While mobile computing holds fast to its steady upward trend via the addictive connectivity of social media, it is the only thing driving the wide worldliness of the web. Meanwhile, for the first time in its history, the overall growth of Internet consumers is said to be leveling off. Before the dot com bust, E commerce was dominated by business productivity and the idea that just about anybody could use a PC to make a living. Now that only cloud gatekeepers profit while the rest of us are too busy communicating, that entrepreneurial spirit is lost and we are seeing newbs driven away by a fickle net crowd scene of all cloud talk and no action.
An Internet defined by interactive communication alone loses sight of other ways to create consumers beyond the auspices of cloud computing. If everyone is too busy texting friends and family or responding to news and current events, then they are not spending money aside from the bill of their ISP. This is a limited dual income source where only connection costs and ad revenue make up the profit margin of telecoms. Stats that show less users from here on in are a sign that the Internet needs to evolve into more than a cyber town hall for electronic attention whores.
The genesis of the digital age was a rogue garage tinker operation where social networking led the dream team makeover of our E future. So pioneers leading the way to invent the Internet and PC never did much market research to find out what consumers want. Instead, everything was marketed like beta software to be new now and improved later. Of course, the better business school way of doing things is the other way around. But with the net this has rarely been done because in the beginning market predictions were too easy to contemplate to worry much about foresight incidentals such as what consumers will pay for and what they will come to expect for free.
The result of a lack of consumer feedback study is that we have a one size fits all Internet where untargeted fans, special interest groups or niche demographics are ignored to reach an audience that is treated as if everyone were the same when this is hardly the case. Young millennials may look at web surfing as a natural extension of TV media, but older mature users weary of half a century of television screens may not want a net experience where an ad supported video pops up at every web site. While E age tech may have made libraries obsolete, treating the Internet like a library is relaxing time out away from the babble tower that the net has become.

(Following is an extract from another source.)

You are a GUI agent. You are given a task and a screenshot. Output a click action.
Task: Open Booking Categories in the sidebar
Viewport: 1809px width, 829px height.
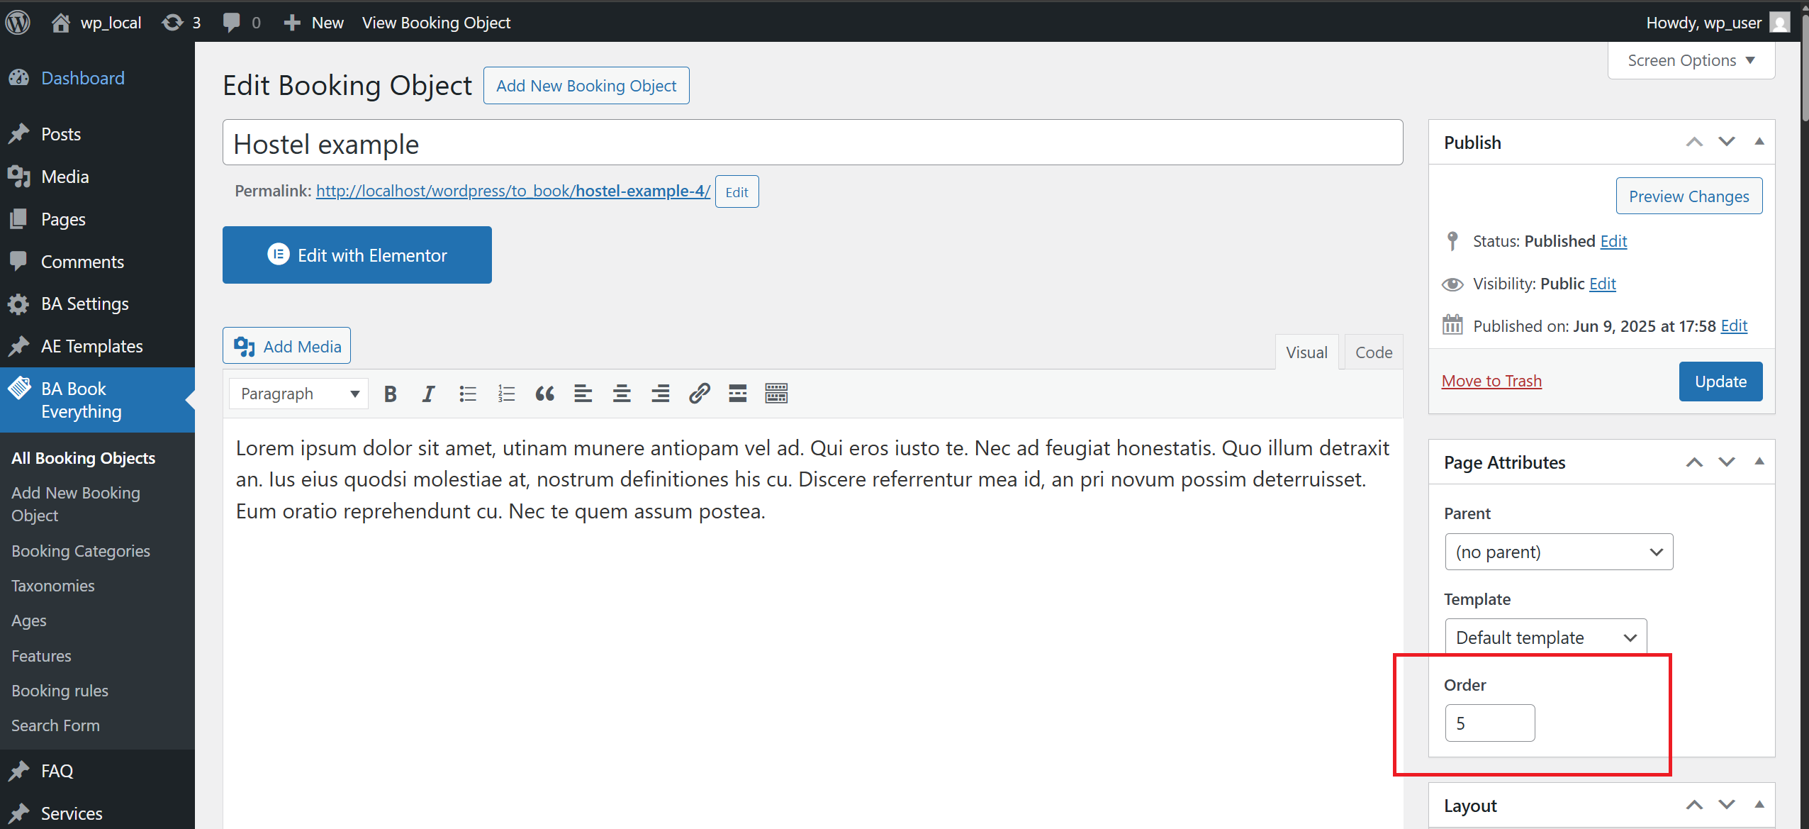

Moreover, lack of directed preference doesn't only pertain to forums, formats or portal designs. It also applies to content itself. Rather than to host surveys based on content already produced, webmasters need to question surfers on content they would like to see. It's the rare site that performs this simple task. StumbleUpon seems to be in on the message of giving us what we want. You enter your subjects and surf destinations are supplied based on your input. The setup of the search pref site is is a built in direct ad marketing business model that start ups would do well to emulate, if for no other reason than to link specified ads with special interest material.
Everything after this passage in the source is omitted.